Apakah aku rendah hati?
Pada suatu hari saya mendengar diskusi dua anak remaja di sebuah halte bus. Mereka mungkin sedang mendiskusikan sebuah tugas mandiri dari sekolah tentang bagaimana menjadi pribadi yang rendah hati. Diskusi sederhana ini memang menarik karena salah seorang di antara mereka sempat berkata: “Emang kamu rendah hati?” Yang seorang lagi hanya tersenyum dan mengatakan: “Saya selalu bertanya dalam diri saya apakah saya rendah hati, tetapi saya masih kesulitan untuk menemukan jawabannya”. Mereka berdua saling tertawa dan melanjutkan perjalanan mereka dengan bus dari sekolah mereka.
Kita selalu berhadapan dengan pertanyaan: “Emang kamu rendah hati?” Pertanyaan ini keluar dari mulut kita karena ada kecenderungan untuk menjadi rendah hati dan juga menjadi sombong. Orang tidak dapat mengungkapkan bahwa ia rendah hati karena ketika mengucapkannya ia akan menunjukkan kesombongannya bahwa ia sedang rendah hati. Orang juga akan mengalami kesulitan ketika bertanya dalam dirinya: “Apakah saya rendah hati?” Hanya orang yang berefleksi dan menyadari dirinya sedang berada di hadirat Tuhan akan menemukan jawabannya yang tepat.
Perlu kita ketahui bahwa kerendahan hati atau ‘humility‘ berasal dari kata ‘humus‘ (Latin), yang berarti tanah/bumi. Maka kerendahan hati berarti kita berusaha untuk menempatkan diri ‘membumi’ ke tanah. Dalam Kitab kejadian kita menemukan ekspresi ini: “Ingatlah bahwa kamu adalah debu, dan kamu akan kembali menjadi debu” (Kej 3:19). Humus tanah itu memang tidak kelihatan dengan mata tetapi kita dapat menyaksikan tanaman yang subur. Kerendahaan hati itu kebajikan di mana dalam membangun relasi dengan sesama, dalam karya dan pelayanan kita mereka itu mendapatkan kebahagiaan yang luar biasa. Hanya orang rendah hati yang melayani dengan sukacita.
Thomas A. Kempis dalam bukunya “De Imitatione Christi” menulis begini: “Anjuran yang baik dan paling berguna ialah: sungguh-sungguh mengenal diri sendiri dan memandang diri sendiri sebagai orang hina. Tidak memandang tinggi diri sendiri dan senantiasa beranggapan bahwa orang lain itu baik hati dan ramah, itu merupakan sifat tabiat yang sangat bijaksana dan sempurna. Biarpun kita melihat orang lain berbuat dosa bahkan melakukan kejahatan yang besar, janganlah sekali-kali kita menganggap diri kita lebih baik dari pada orang lain. Sebab kita sendiri tidak tahu berapa lama kita masih akan tetap kuat dalam keadaan yang baik. Kita lemah tetapi kita tidak boleh menganggap bahwa orang lain lebih lemah dari pada kita.” (II:4).
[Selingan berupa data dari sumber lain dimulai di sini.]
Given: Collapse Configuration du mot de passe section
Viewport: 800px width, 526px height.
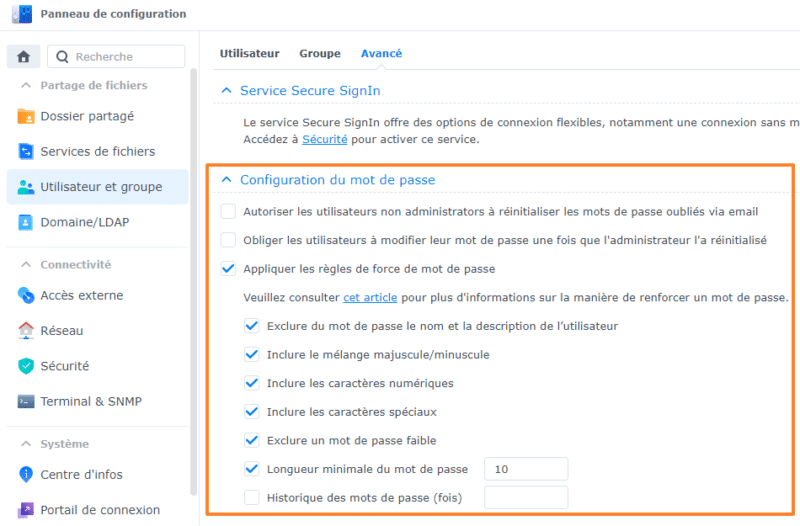Looking at the screenshot, I should [x=227, y=180].
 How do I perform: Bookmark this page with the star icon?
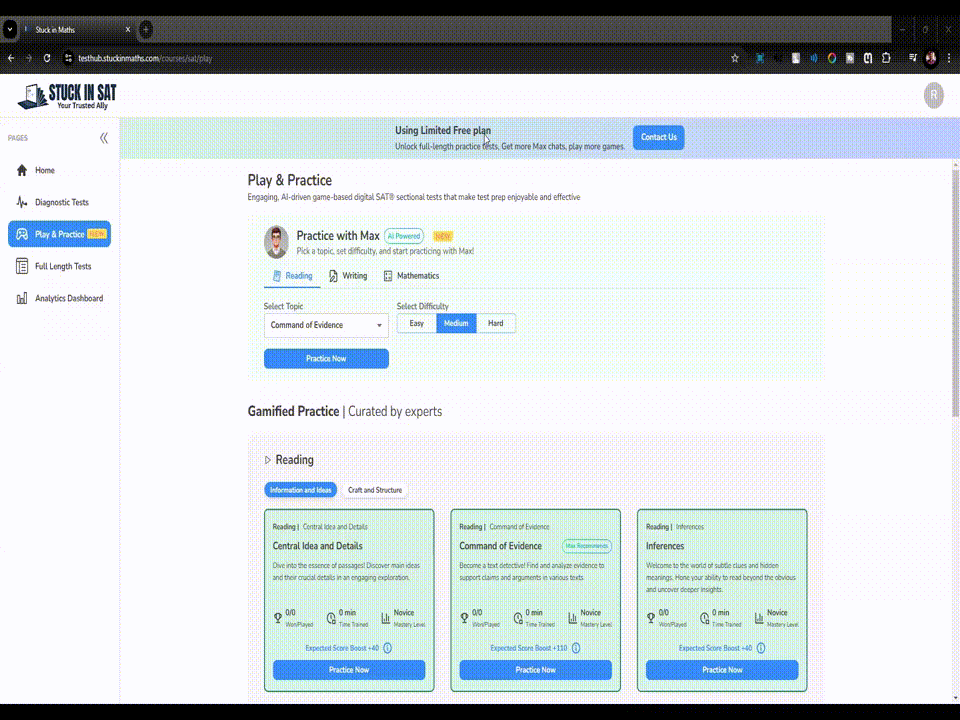tap(735, 58)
Pada hari ini Tuhan Yesus menasihati kita semua: “Jika seseorang ingin menjadi yang terdahulu, hendaklah ia menjadi yang terakhir dari semuanya dan pelayan dari semuanya.” (Mrk 9:35). Maka mengikuti St. Agustinus: “Pertama-tama, kerendahan hati, kemudian, kerendahan hati, dan yang terakhir, kerendahan hati.” Kerendahan hati mengubah hidup kita menjadi serupa dengan Yesus yang meskipun anak Allah rela mengosongkan diri-Nya, merendahkan diri-Nya untuk keselamatan kita.
Selamat berhari Minggu, dan belajarlah dari Tuhan Yesus untuk menjadi lemah lembut dan rendah hati.